In [0]:
%sql
use database bronze_layer 

In [0]:
%sql
Create table if not exists silver_products (
  product_id	bigint,
  name	string,
  category	string,
  brand	string,
  price	double,
  stock_quantity	string,
  rating	double,
  is_active	boolean,
  price_category string,
  stock_status  string,
  last_updated timestamp
)


In [0]:
#Get the last processed timestamp from silver_layer

Last_processed_df=spark.sql("""select max(last_updated) as last_processed from silver_products""")
last_processed=Last_processed_df.collect()[0]['last_processed']

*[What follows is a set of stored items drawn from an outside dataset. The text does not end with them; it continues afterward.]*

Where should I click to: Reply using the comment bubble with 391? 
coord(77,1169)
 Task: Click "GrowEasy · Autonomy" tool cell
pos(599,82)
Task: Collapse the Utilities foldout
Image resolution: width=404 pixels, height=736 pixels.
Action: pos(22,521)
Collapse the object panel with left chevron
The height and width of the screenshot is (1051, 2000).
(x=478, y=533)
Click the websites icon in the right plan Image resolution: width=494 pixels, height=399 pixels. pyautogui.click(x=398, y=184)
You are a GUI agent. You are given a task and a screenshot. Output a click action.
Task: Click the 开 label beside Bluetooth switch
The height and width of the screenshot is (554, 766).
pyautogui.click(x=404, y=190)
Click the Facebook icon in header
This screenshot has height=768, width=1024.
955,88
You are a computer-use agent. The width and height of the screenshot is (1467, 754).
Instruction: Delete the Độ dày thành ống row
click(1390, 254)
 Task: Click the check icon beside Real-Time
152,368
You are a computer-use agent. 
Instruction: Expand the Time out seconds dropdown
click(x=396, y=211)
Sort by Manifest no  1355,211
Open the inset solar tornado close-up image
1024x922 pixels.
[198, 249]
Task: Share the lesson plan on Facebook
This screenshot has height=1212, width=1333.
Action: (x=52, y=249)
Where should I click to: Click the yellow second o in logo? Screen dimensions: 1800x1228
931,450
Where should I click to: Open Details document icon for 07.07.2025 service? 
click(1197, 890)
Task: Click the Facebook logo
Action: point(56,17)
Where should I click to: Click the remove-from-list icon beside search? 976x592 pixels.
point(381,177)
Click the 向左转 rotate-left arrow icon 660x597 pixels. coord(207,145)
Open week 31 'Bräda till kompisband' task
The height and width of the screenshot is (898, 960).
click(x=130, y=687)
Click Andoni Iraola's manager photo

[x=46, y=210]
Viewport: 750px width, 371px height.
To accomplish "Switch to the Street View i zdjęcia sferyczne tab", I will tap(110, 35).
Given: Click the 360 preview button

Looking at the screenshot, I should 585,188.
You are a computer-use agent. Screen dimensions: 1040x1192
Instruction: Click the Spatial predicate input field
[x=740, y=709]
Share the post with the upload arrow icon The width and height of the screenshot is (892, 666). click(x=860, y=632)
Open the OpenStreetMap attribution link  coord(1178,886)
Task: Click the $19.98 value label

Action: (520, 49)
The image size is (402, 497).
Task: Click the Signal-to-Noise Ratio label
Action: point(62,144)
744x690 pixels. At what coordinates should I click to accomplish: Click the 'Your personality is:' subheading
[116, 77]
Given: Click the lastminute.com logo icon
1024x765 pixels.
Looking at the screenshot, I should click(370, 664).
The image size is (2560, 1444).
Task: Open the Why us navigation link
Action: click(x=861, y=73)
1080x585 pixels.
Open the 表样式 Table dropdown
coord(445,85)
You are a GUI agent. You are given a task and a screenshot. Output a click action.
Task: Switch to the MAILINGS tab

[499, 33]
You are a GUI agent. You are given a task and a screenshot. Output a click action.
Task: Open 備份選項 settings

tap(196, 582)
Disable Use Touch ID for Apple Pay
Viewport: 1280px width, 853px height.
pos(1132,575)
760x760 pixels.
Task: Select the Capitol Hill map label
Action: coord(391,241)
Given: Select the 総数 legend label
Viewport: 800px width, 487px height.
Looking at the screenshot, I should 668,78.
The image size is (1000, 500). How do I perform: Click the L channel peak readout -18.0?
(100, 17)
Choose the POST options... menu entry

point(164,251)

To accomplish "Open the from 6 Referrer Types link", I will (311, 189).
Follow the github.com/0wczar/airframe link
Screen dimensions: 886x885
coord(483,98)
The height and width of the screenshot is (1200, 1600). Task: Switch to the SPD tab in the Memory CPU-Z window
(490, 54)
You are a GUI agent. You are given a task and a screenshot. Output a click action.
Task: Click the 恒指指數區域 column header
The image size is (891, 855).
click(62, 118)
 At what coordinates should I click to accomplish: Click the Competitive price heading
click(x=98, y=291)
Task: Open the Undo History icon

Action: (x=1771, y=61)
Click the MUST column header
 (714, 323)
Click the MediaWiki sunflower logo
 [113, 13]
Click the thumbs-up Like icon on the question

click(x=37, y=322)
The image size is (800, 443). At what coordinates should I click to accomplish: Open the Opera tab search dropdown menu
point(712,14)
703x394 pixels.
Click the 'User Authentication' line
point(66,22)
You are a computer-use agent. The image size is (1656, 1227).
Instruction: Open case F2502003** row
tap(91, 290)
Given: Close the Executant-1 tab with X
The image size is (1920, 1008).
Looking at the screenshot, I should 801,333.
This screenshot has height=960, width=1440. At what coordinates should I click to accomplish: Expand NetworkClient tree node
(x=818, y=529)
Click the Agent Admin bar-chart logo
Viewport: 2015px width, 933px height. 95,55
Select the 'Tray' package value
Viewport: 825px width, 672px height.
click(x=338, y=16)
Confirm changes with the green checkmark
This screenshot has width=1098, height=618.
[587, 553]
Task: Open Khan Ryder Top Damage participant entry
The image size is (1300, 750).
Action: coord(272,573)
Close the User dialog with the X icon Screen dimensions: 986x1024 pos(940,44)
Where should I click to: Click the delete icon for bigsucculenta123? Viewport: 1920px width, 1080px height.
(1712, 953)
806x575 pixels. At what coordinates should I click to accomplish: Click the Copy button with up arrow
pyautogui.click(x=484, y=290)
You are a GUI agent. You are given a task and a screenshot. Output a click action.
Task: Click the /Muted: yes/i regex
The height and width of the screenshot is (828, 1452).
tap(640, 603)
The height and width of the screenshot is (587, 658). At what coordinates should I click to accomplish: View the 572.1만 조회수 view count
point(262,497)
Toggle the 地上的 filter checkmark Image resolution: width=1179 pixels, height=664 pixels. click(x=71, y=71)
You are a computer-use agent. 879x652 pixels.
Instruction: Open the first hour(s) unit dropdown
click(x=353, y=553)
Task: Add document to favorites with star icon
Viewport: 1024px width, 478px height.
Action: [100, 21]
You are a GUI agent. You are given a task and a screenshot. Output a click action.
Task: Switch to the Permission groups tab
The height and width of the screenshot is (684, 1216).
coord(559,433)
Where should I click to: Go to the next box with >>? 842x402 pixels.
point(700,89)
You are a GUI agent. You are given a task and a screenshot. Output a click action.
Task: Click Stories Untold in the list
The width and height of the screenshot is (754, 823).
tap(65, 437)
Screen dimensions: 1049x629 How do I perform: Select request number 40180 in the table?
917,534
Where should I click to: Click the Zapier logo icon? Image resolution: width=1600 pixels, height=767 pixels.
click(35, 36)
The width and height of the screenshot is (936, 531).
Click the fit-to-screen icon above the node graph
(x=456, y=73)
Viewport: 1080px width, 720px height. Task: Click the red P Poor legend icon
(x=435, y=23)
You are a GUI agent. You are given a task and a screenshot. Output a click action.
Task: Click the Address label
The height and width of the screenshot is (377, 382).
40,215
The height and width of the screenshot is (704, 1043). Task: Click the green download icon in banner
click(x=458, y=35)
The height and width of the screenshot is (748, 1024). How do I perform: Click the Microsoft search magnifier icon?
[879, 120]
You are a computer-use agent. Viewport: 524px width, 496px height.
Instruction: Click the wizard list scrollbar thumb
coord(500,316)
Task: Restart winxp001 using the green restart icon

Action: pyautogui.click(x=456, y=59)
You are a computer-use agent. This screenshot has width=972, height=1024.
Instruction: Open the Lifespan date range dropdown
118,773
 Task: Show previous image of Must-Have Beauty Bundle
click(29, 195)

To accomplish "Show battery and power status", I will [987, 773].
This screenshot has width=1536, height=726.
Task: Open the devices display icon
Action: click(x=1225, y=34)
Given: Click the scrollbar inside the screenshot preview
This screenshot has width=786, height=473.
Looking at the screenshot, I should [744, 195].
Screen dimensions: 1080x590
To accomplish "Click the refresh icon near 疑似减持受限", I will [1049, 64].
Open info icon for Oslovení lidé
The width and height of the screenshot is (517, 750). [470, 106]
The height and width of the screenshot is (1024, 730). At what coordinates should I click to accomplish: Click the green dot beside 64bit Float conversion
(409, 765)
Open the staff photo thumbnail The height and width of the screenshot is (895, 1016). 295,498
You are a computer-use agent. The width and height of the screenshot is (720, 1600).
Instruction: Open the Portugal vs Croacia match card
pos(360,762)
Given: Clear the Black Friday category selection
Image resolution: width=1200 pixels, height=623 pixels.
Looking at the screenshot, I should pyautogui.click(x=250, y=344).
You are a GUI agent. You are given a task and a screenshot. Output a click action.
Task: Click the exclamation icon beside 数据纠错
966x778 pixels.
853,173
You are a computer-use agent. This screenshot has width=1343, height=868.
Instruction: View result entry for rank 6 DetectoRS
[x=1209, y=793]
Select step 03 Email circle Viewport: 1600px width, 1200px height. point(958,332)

if last_processed is None:
    last_processed='1900-01-01'

In [0]:
#Create a temp view of incremental bronze data (only the updated data)
spark.sql(f"""
          create or replace temp view bronze_incremental as
          select * from bronze_layer.product where ingestion_date > '{last_processed}'
          """)

Out[5]: DataFrame[]

In [0]:
Data Transformations:
    Price normalization (setting negative prices to 0)
    stock quantity normalization (setting negative stock quantity to 0)
    rating normalization (setting rating greater than 5 to 5)
    price categorizing (setting price less than 10 to 'low', price between 10 and 50 to 'medium', price greater than 50 to 'high')
    stock status calculation(out of stock, low stock, moderate stock, sufficient stock)
    

In [0]:
%sql
create or replace temporary view bronze_products as
select product_id,
       name,
       category,
       brand,
       case when price<0 then 0
           else price  
       end as price,
       case when stock_quantity<0 then 0
            else stock_quantity
       end as stock_quantity,
       case when rating<0 then 0
            when rating>5 then 5
          else rating
       end as rating,
       is_active,
       case when price>1000 then 'Premium'
           when price>100 then 'Standard'
           else 'Budget'
           end as price_category,
        case when stock_quantity=0 then 'Out of Stock'
             when stock_quantity between 0 and 10 then 'Low Stock'
             when stock_quantity between 10 and 50 then 'Moderate Stock'
             else 'Sufficient Stock'
        end as stock_status,
       current_timestamp() as last_updated
from bronze_incremental
where name is not null 
  and category is not null;

In [0]:
spark.sql(""" merge into silver_products as s
              using bronze_products  as b
              on s.product_id=b.product_id
              when matched then update set *
              when not matched then insert *""")

Out[13]: DataFrame[num_affected_rows: bigint, num_updated_rows: bigint, num_deleted_rows: bigint, num_inserted_rows: bigint]